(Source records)
- - - - - - -
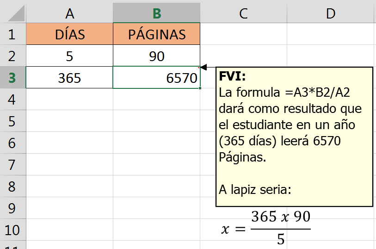
Task: Select column A header
Action: 69,13
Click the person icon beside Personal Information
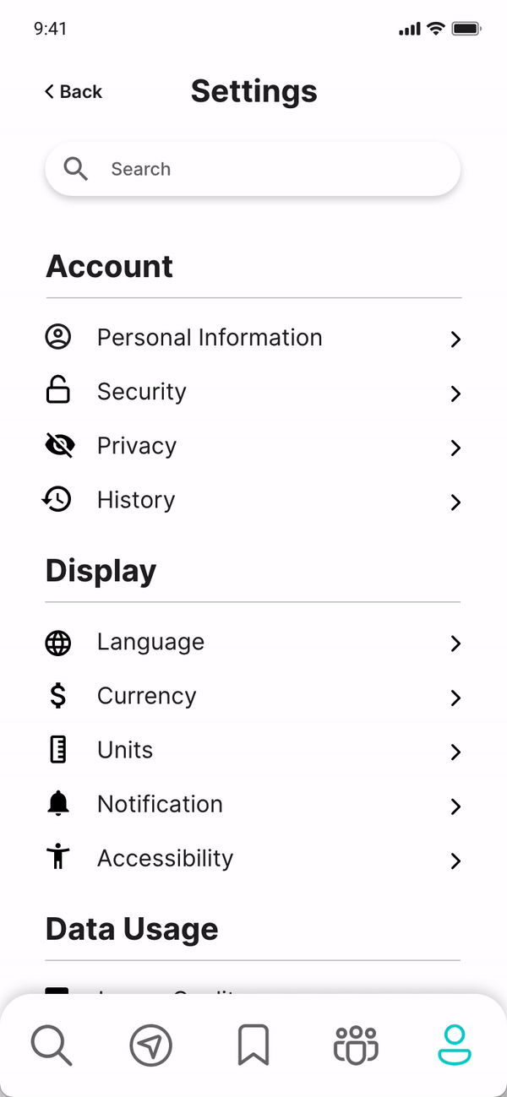This screenshot has width=507, height=1097. (x=57, y=338)
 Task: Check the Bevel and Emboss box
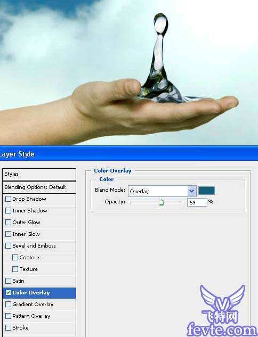tap(8, 245)
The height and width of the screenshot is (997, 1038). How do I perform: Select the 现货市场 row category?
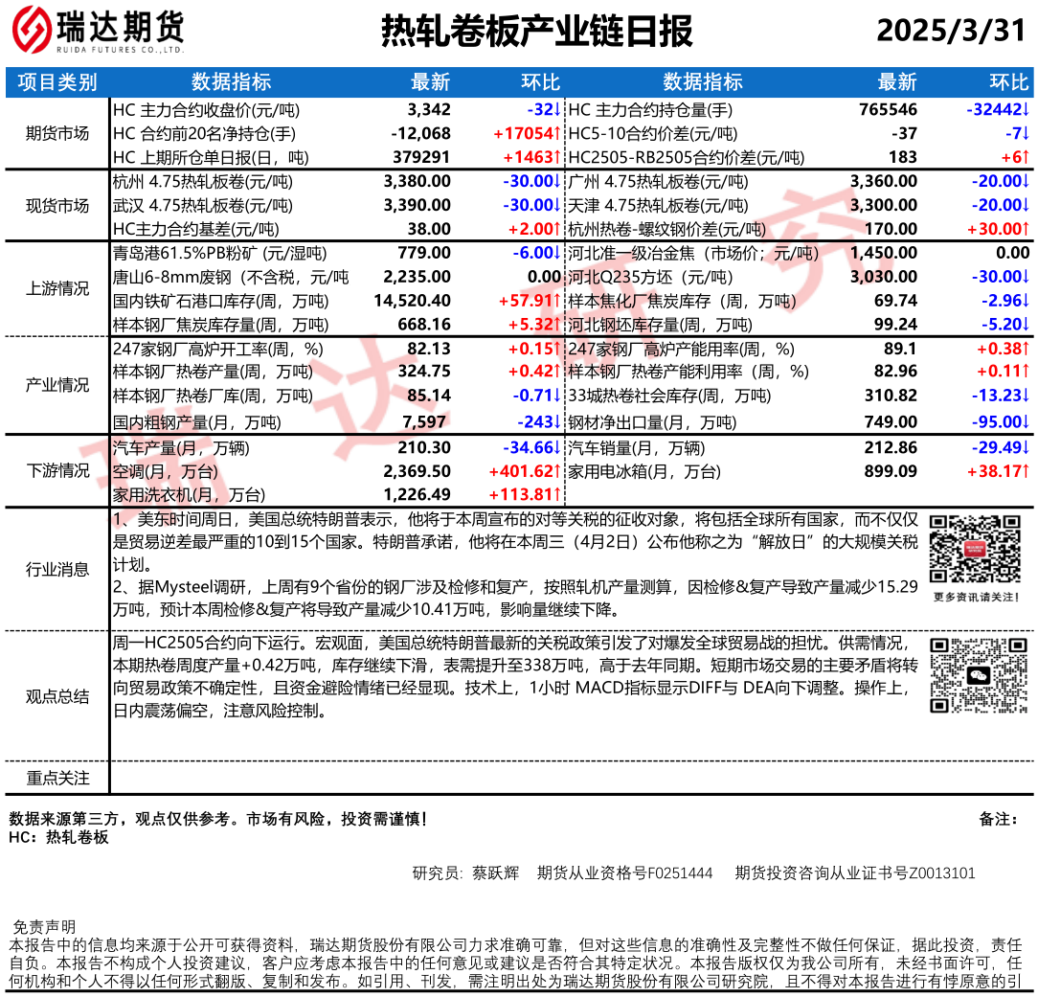[57, 205]
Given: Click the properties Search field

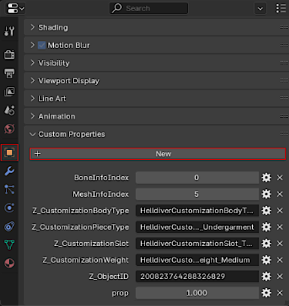Looking at the screenshot, I should click(148, 9).
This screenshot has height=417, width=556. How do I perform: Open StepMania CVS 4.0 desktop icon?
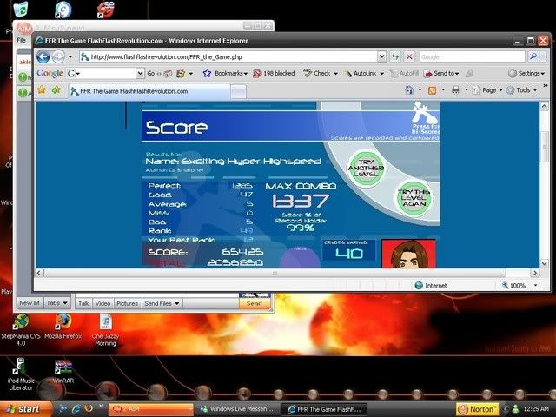coord(17,323)
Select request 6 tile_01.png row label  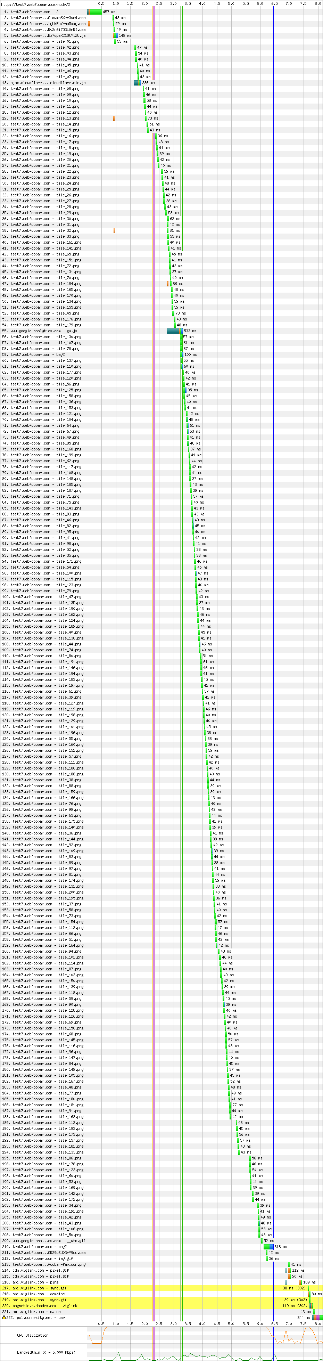pyautogui.click(x=45, y=41)
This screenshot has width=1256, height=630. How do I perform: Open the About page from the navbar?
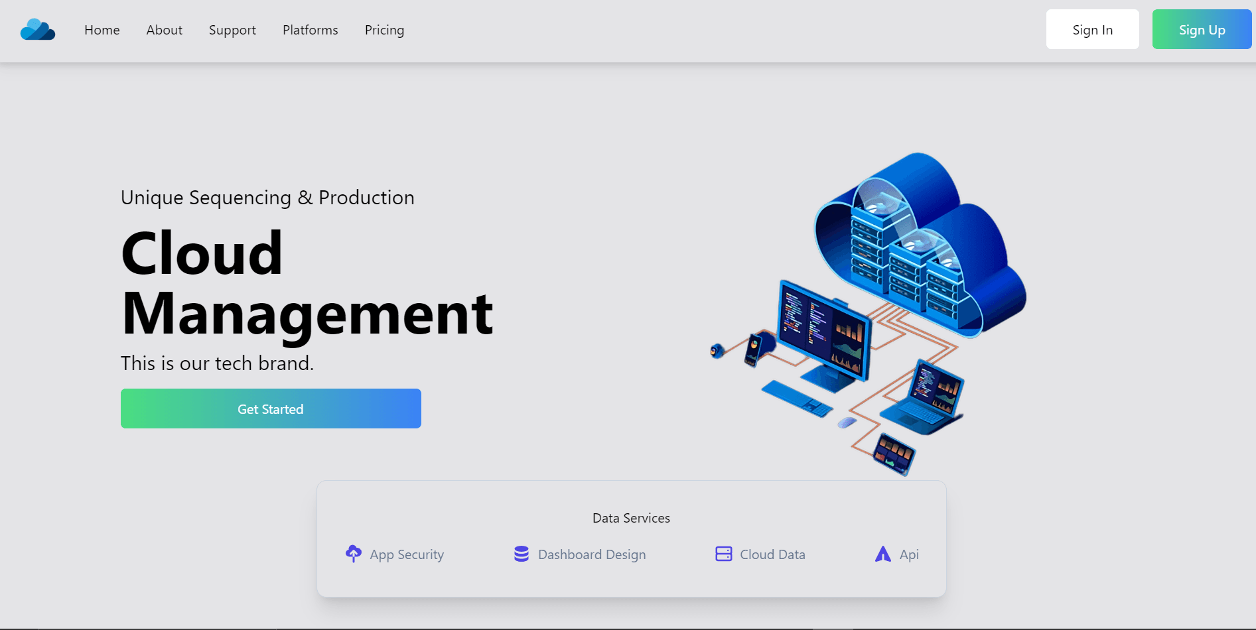pyautogui.click(x=165, y=30)
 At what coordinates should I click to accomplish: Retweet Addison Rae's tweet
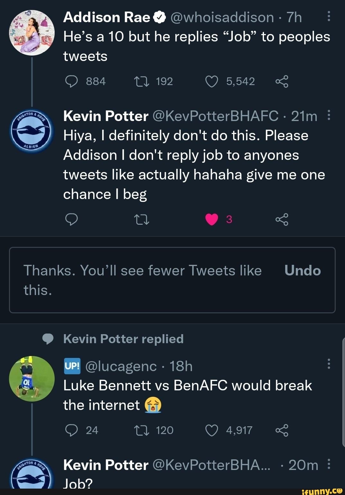(141, 82)
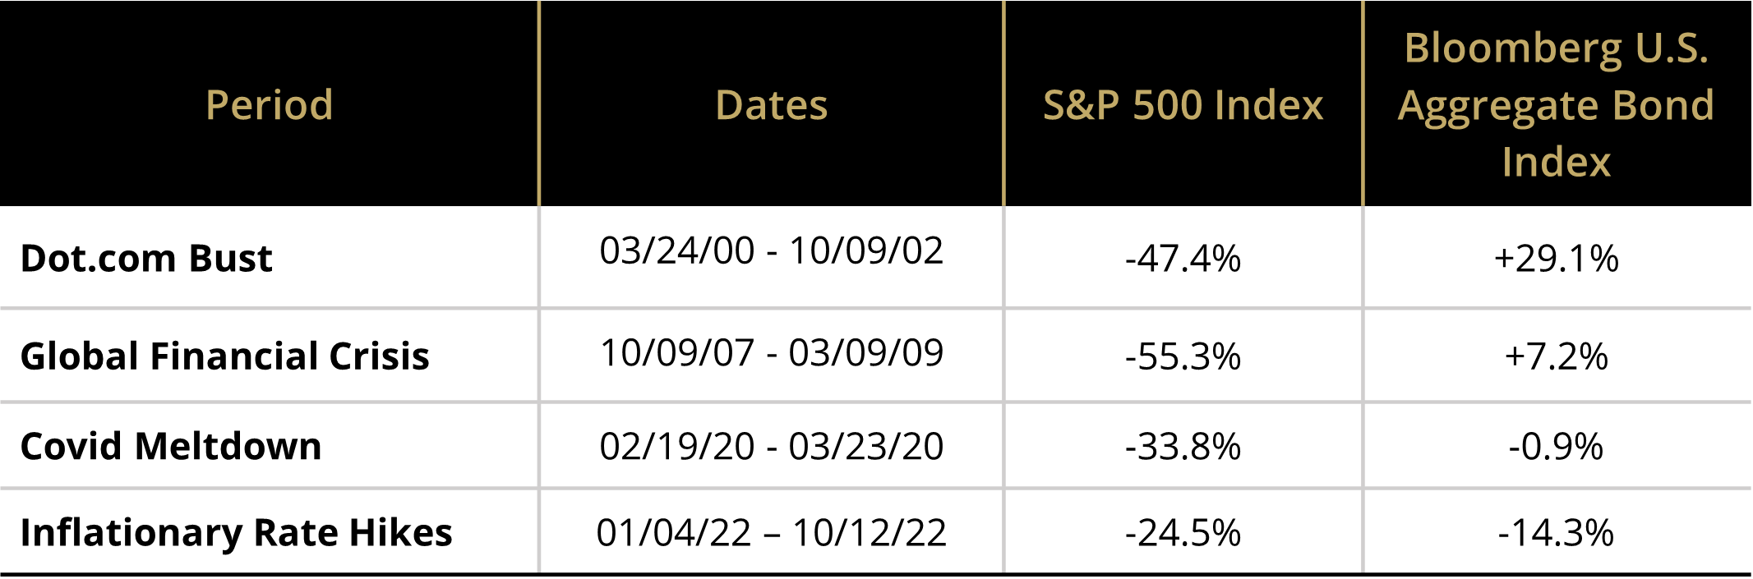Click the Global Financial Crisis row label
The height and width of the screenshot is (579, 1753).
point(224,356)
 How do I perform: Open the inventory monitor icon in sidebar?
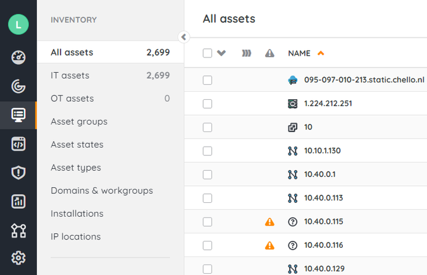coord(18,115)
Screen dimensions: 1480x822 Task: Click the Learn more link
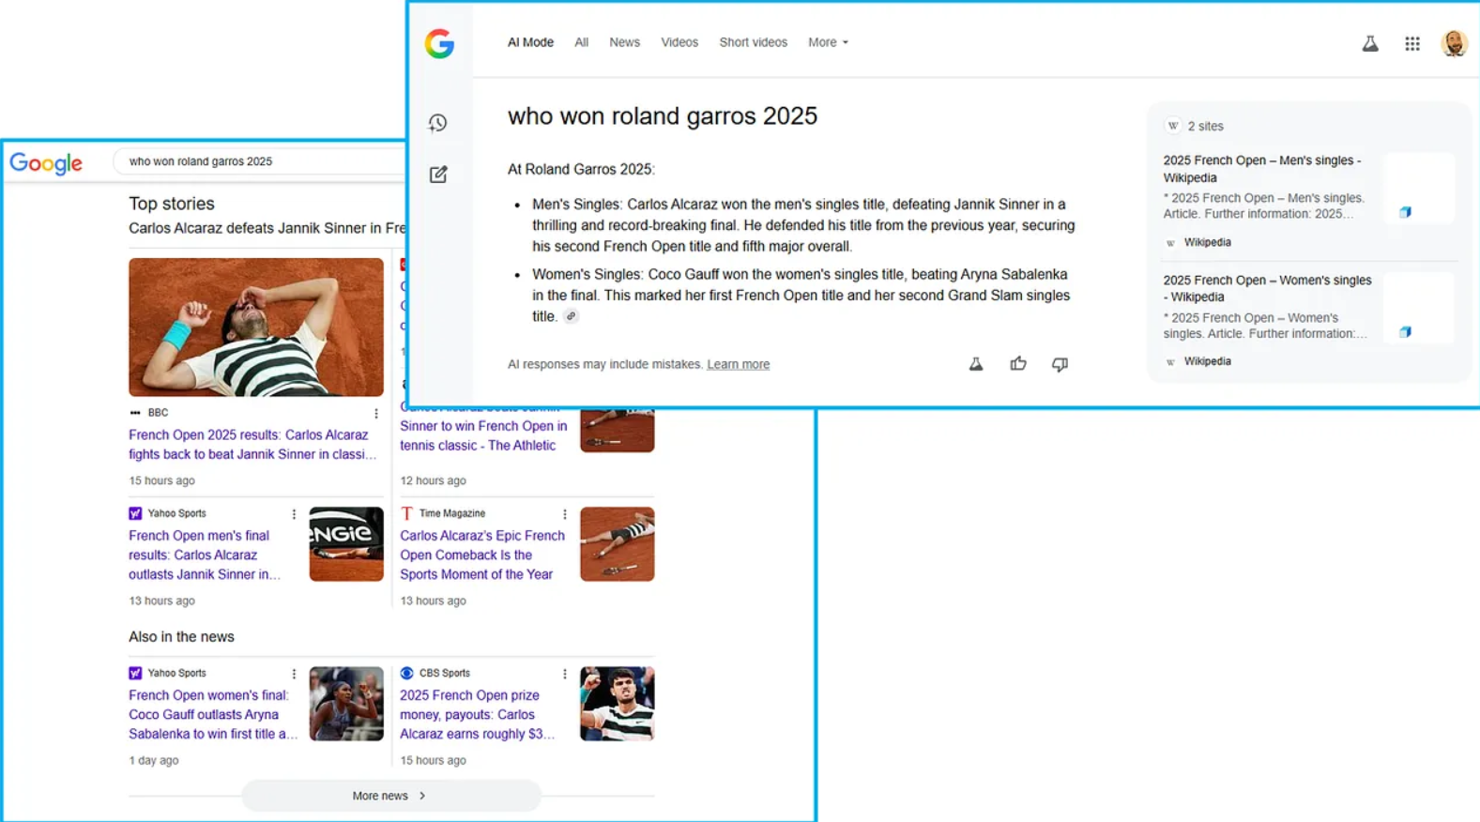point(738,364)
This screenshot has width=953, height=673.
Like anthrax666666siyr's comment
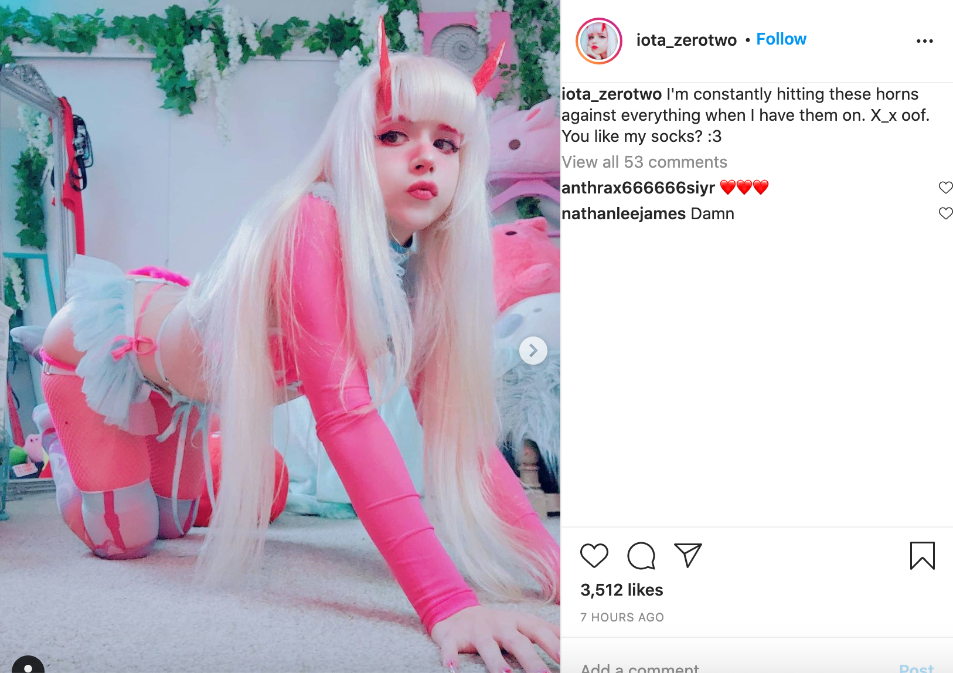coord(945,188)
- - - - - - -
== WHAT YOU SHOULD DO ==
Please repeat exactly the lines from the one containing "At what coordinates" through the end of the entries, both included, omitting pictures.

== SOLUTION TO THE EXERCISE ==
 At what coordinates should I click to accomplish: Retweet Addison Rae's tweet
(141, 82)
Click the Global Financial Crisis row label
The height and width of the screenshot is (579, 1753).
point(224,356)
 How do I perform: Open the inventory monitor icon in sidebar?
coord(18,115)
Screen dimensions: 1480x822 Task: Click the Learn more link
point(738,364)
This screenshot has width=953, height=673.
Like anthrax666666siyr's comment
coord(945,188)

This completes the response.